Is the key count per node in a btree the same on average for large and small btrees?

Question

I need a bit of help with my math, which hurts my brain these days.

I use a pool each for nodes of different sizes for many btrees. That works out great if btrees tend to have the same average number of keys per node for large trees as for small trees. However, if the distribution is different I could get into a situation where I have too many of one size of node sitting free in the pool and a shortage of others.

Instead of splitting nodes, all changes create a new node of the new number of keys and overwrite the old node in the tree with that. When it passes the max number of keys per node it will split the node evenly.

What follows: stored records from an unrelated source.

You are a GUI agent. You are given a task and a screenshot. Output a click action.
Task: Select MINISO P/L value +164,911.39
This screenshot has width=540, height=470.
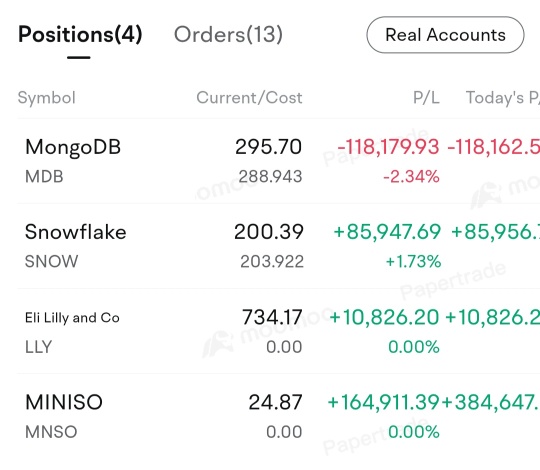click(383, 402)
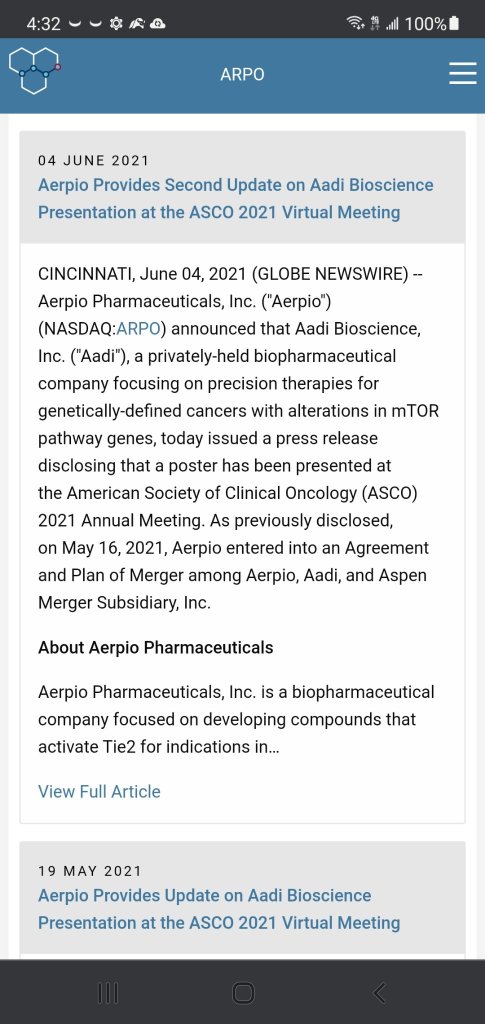Click View Full Article link
This screenshot has width=485, height=1024.
click(99, 792)
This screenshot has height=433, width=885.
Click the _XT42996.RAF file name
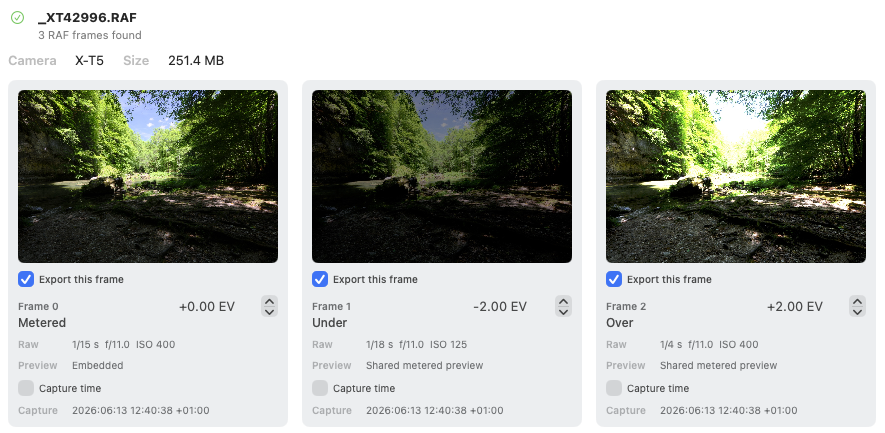[87, 18]
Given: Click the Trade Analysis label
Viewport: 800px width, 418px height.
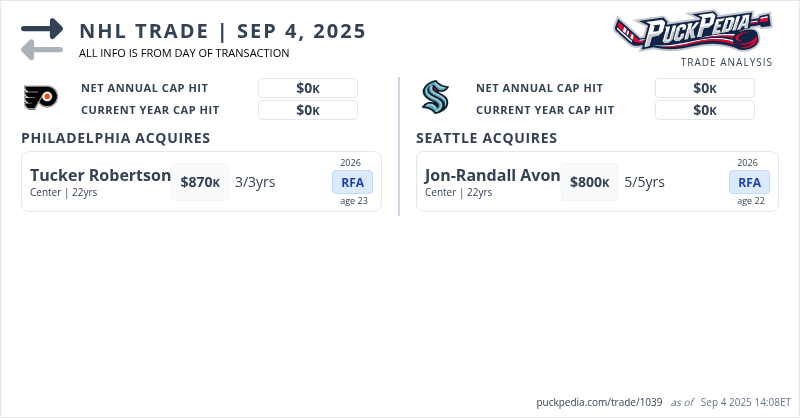Looking at the screenshot, I should (726, 62).
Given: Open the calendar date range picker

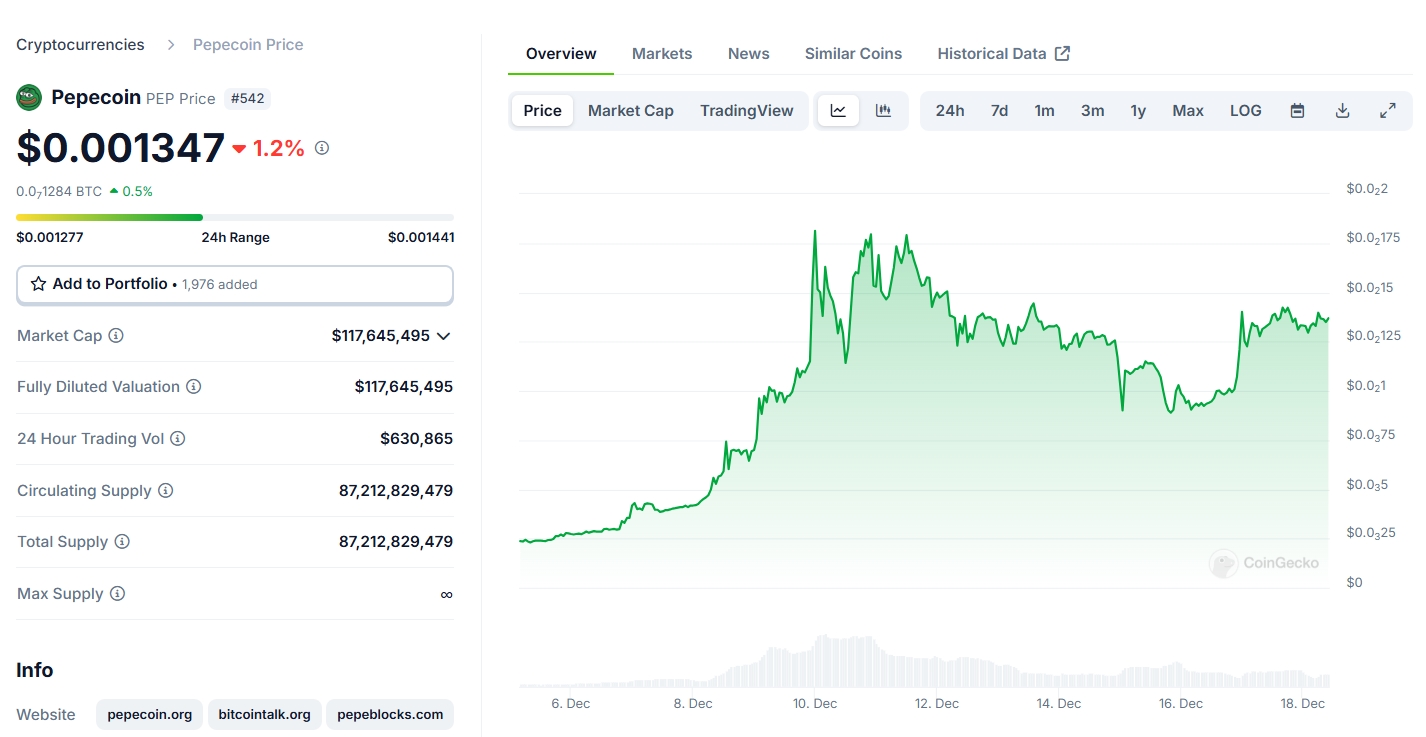Looking at the screenshot, I should (x=1297, y=111).
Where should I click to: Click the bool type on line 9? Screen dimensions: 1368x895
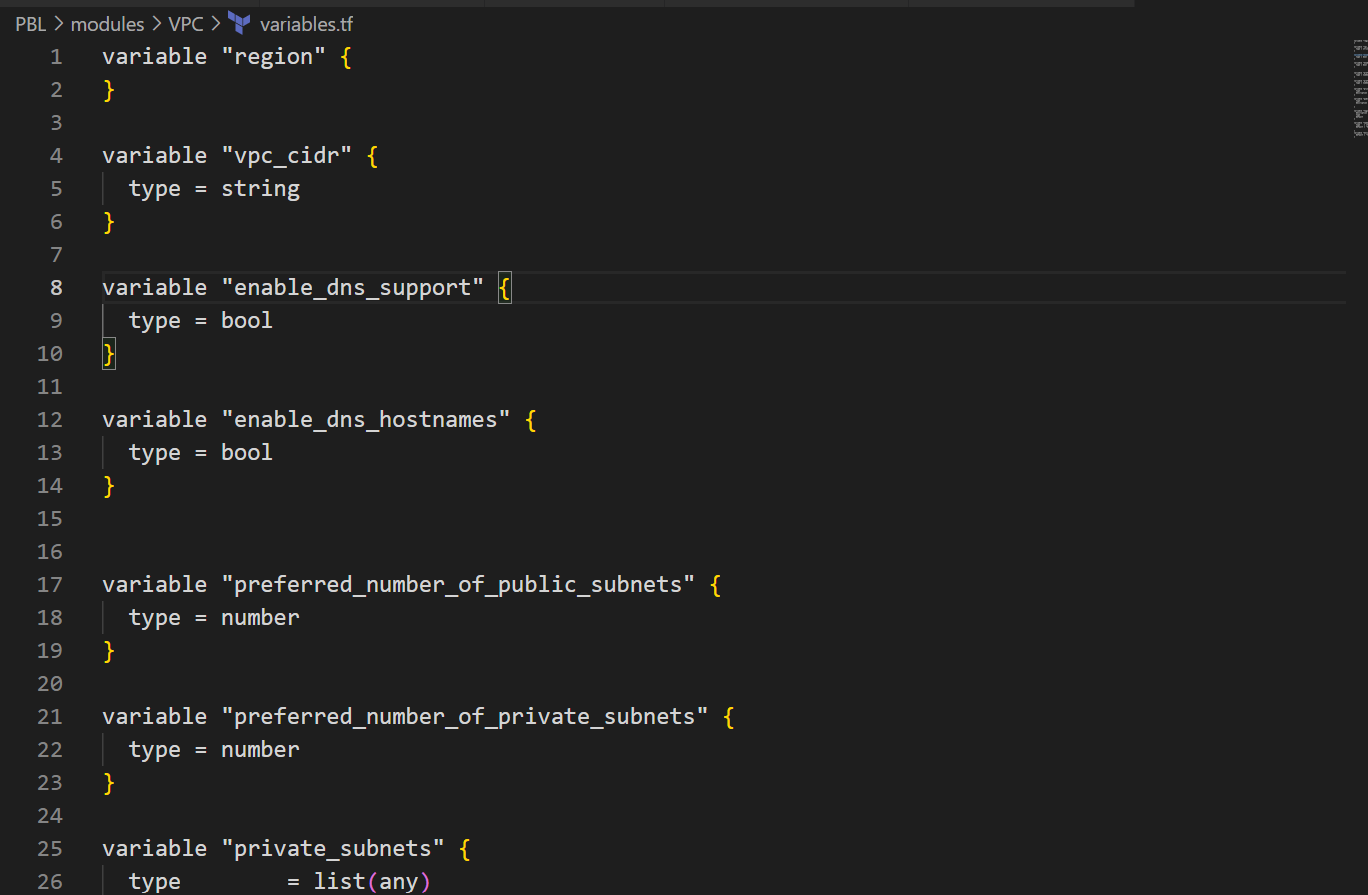(x=246, y=320)
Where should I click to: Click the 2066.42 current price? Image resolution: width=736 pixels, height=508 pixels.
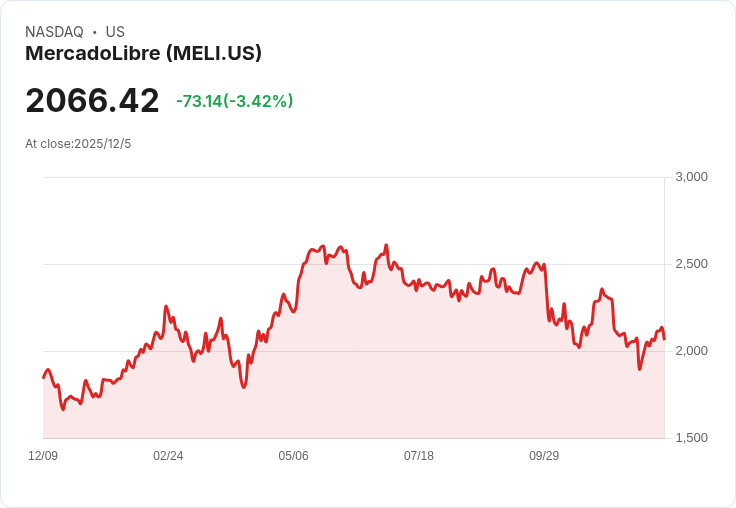coord(92,100)
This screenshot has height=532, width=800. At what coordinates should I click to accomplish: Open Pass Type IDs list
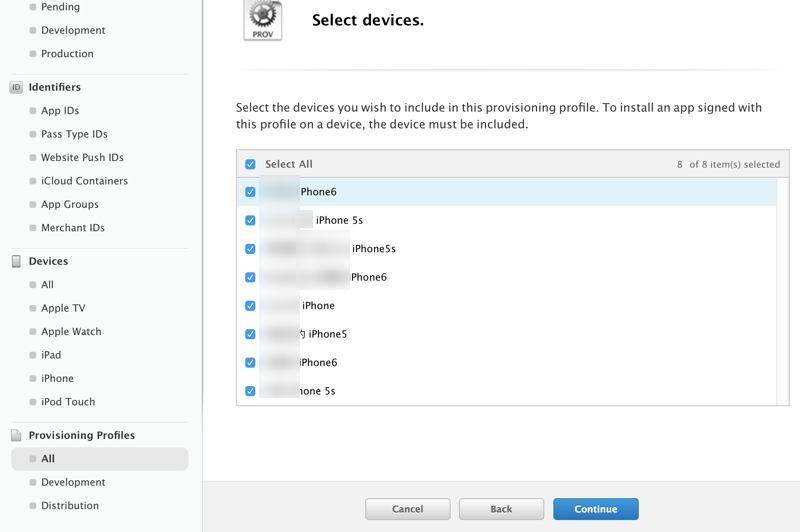[x=74, y=134]
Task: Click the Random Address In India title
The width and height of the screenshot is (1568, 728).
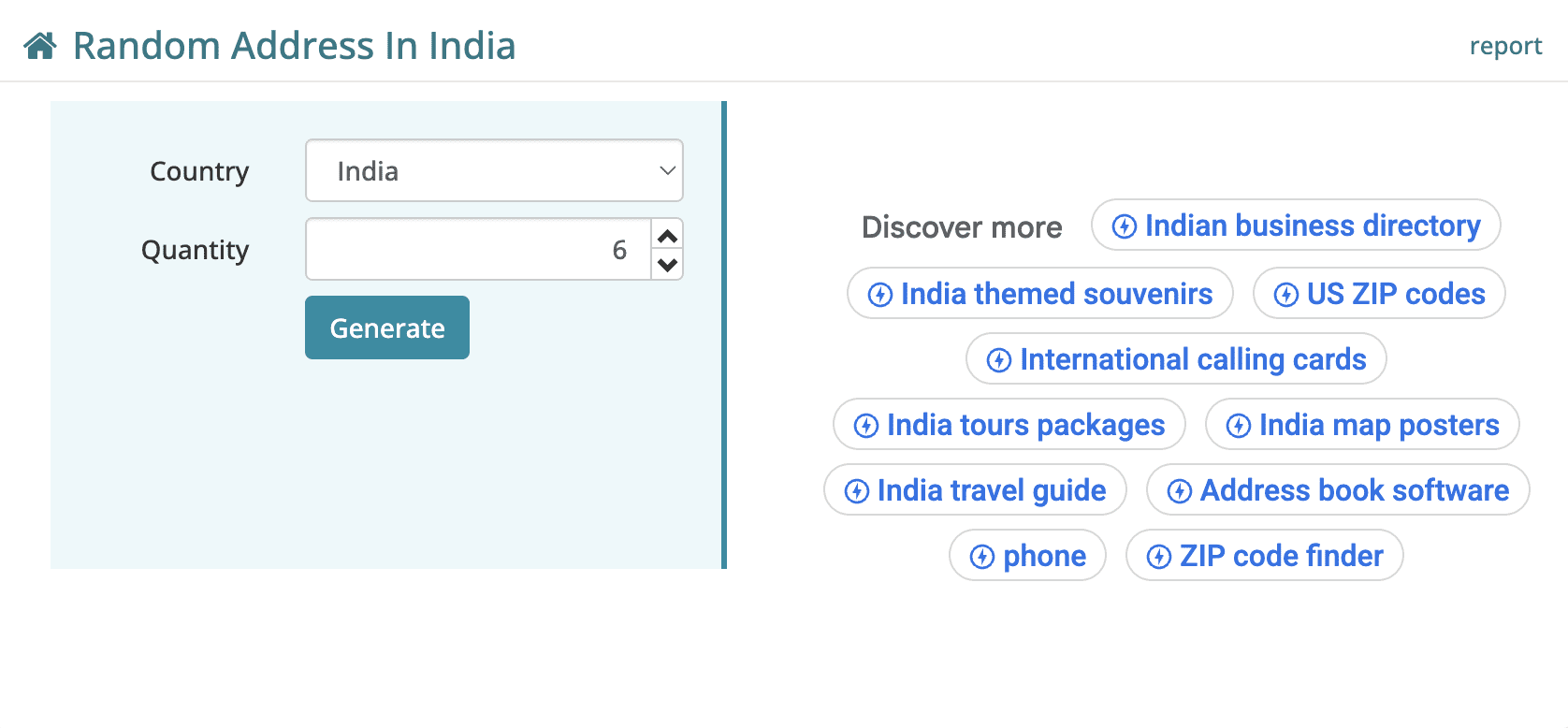Action: [x=294, y=46]
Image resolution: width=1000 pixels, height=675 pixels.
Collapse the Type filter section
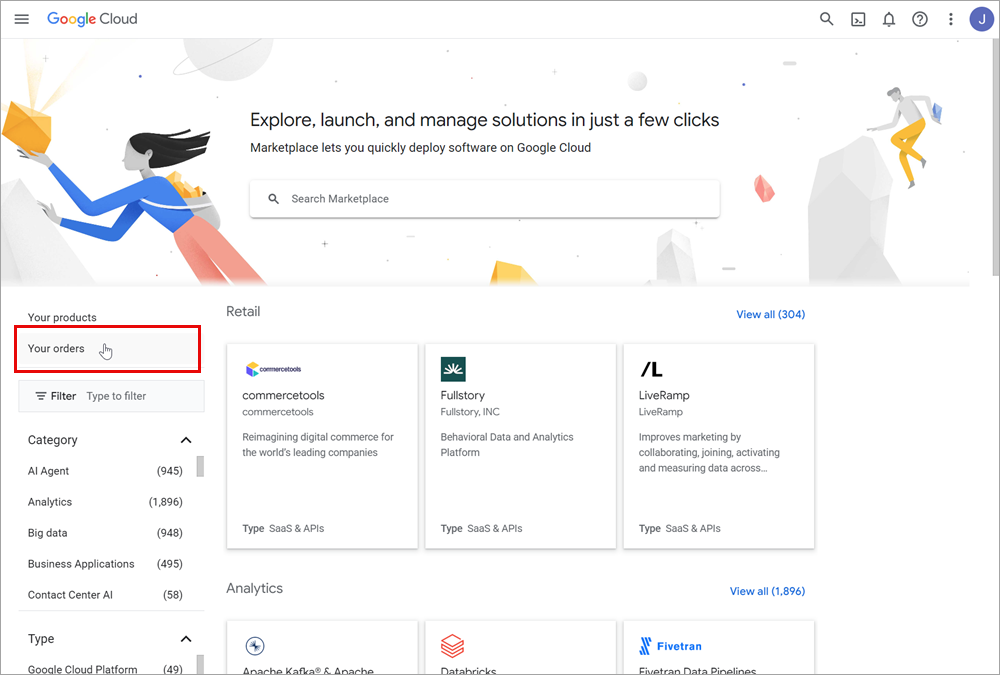185,639
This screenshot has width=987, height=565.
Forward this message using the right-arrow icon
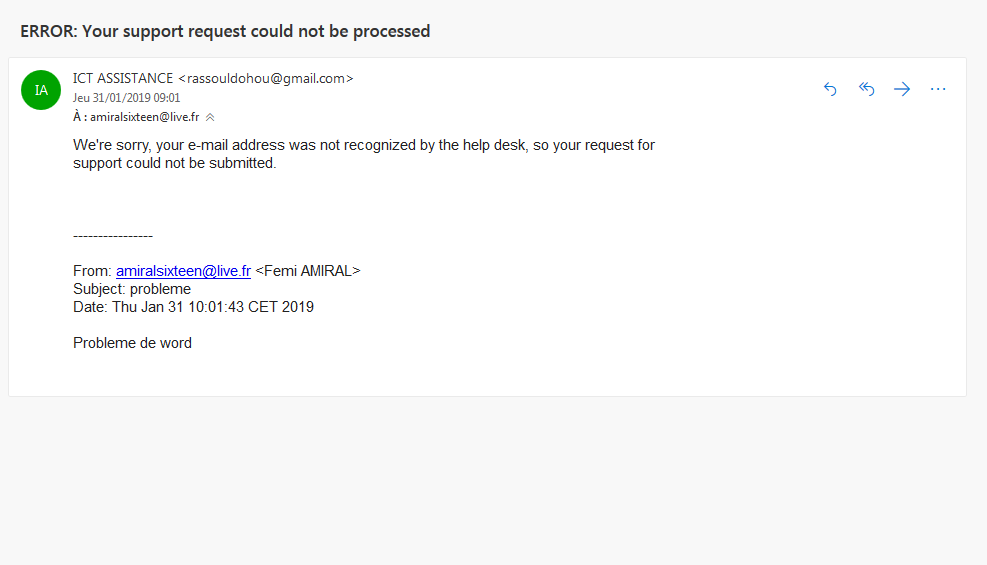(x=902, y=89)
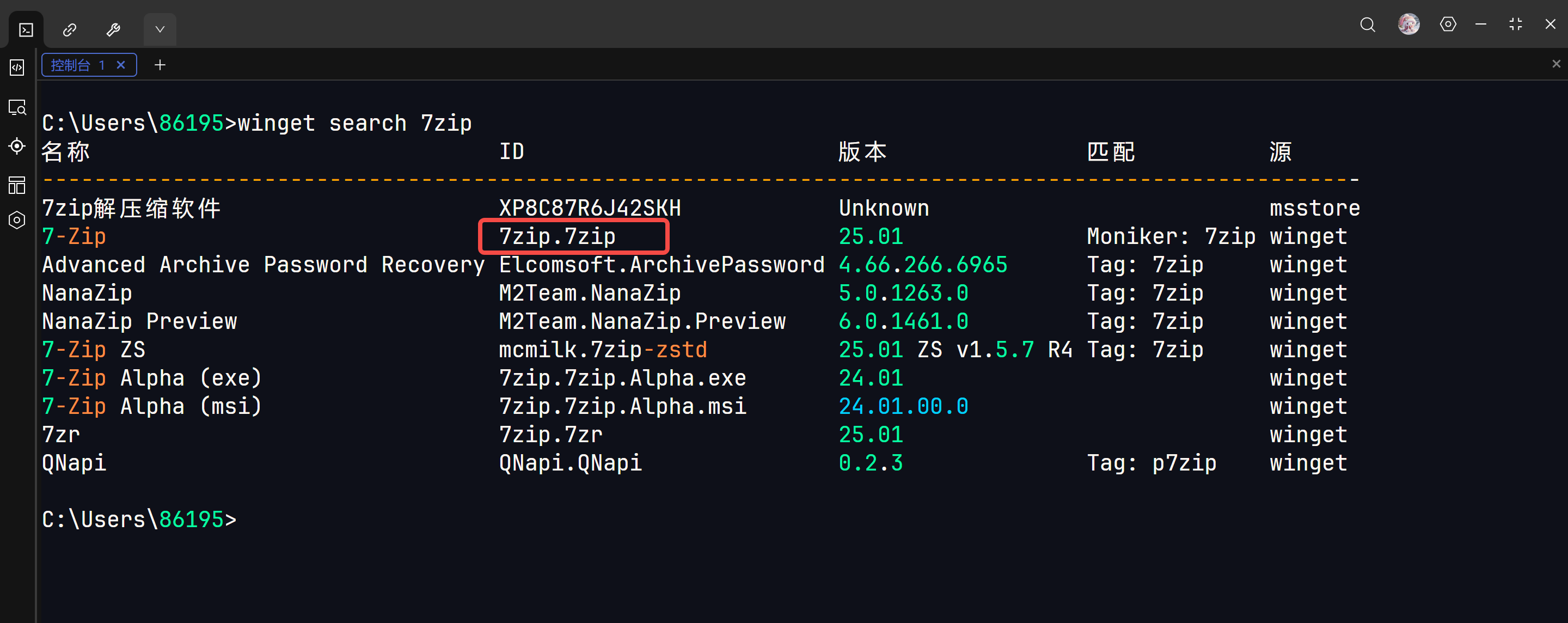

I intuitively think the distribution of node sizes will be the same for large and smaller trees (very small trees aside.) But I know better than to trust my intuition. Is it a reasonable assumption, or does the percentage of nodes of a given key count in a btree change with the size of the tree?

Answer 1

The classic implementation of a btree is to use a single radix (max number of keys per node) across the tree, and to split when the node fills, and join when the node fill decreases below a chosen threshold. One benefit btrees have over binary (AVL) trees is that balancing trees is minimized. The choice of radix, the mix of key additions and deletions, and the distribution of keys added to the btree all affect the fill ratio. Using nodes with different sizes would reduce the number of splits on a node, especially when adding ordered data to the tree. But rebalancing the tree fixes the problem of ordered data.